Running the ETL Pipeline
So you want to run the PUDL data processing pipeline? This is the most involved way to get access to PUDL data. It’s only recommended if you want to edit the ETL process or contribute to the code base. Check out the Data Access documentation if you just want to use already processed data.
These instructions assume you have already gone through the development setup (see: Development Setup).

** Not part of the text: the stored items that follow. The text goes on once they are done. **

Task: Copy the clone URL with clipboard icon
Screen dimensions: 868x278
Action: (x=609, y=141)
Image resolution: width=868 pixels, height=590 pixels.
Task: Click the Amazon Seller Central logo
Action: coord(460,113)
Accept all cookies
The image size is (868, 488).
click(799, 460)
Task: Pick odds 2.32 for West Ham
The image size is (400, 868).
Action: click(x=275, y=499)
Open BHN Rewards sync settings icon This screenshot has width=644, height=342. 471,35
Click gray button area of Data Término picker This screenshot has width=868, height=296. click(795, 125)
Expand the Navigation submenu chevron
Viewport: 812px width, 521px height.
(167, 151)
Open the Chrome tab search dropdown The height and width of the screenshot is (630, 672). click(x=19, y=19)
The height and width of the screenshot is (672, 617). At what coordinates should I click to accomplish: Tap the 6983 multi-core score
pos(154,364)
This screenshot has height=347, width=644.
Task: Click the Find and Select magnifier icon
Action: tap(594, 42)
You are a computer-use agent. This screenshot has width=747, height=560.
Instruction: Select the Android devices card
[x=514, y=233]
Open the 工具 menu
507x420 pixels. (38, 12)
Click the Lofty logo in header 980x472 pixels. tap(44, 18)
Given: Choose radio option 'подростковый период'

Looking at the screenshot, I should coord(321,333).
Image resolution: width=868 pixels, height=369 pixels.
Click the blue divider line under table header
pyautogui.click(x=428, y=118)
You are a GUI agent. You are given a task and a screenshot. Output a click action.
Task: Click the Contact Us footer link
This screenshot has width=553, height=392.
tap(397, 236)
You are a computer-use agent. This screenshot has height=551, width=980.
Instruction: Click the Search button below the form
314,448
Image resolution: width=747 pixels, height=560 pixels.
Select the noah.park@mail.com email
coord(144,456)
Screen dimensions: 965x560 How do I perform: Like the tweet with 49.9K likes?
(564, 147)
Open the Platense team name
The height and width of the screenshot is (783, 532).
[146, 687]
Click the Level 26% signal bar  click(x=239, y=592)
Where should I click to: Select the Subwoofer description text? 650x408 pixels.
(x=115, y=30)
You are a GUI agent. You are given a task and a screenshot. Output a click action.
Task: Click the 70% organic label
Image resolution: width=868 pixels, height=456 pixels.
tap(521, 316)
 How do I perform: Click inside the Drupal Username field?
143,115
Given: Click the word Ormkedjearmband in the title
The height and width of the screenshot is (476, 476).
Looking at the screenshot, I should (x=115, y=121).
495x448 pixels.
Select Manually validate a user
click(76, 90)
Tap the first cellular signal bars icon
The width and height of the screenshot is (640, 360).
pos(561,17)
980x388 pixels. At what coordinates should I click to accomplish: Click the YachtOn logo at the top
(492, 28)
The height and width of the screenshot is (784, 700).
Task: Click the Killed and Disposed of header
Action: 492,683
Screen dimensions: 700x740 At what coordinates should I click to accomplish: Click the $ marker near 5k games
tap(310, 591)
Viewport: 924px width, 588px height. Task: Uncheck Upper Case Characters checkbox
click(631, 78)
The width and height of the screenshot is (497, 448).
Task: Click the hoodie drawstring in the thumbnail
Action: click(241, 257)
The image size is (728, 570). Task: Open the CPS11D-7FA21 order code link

There are two main scripts that are involved in the PUDL processing pipeline:
ferc1_to_sqlite
converts the FERC Form 1 DBF files into a single large SQLite database so that the data is easier to extract, and so all of the raw FERC Form 1 data is available in a modern format.pudl_etl
coordinates the “Extract, Transform, Load” process that processes 20+ years worth of data from the FERC Form 1 database, dozens of EIA spreadsheets, and the thousands of CSV files that make up the EPA CEMS hourly emissions data into a clean, well normalized SQLite database (for the FERC and EIA data), and an Apache Parquet dataset that is partitioned by state and year (for the EPA CEMS).
A settings file dictates which datasets, years, tables, or states get run through the
the processing pipeline. Two example settings files are provided in the settings
folder that is created when you run pudl_setup
: the Fast ETL and the
Full ETL.
See also
Creating a Workspace for more on how to create a PUDL data workspace.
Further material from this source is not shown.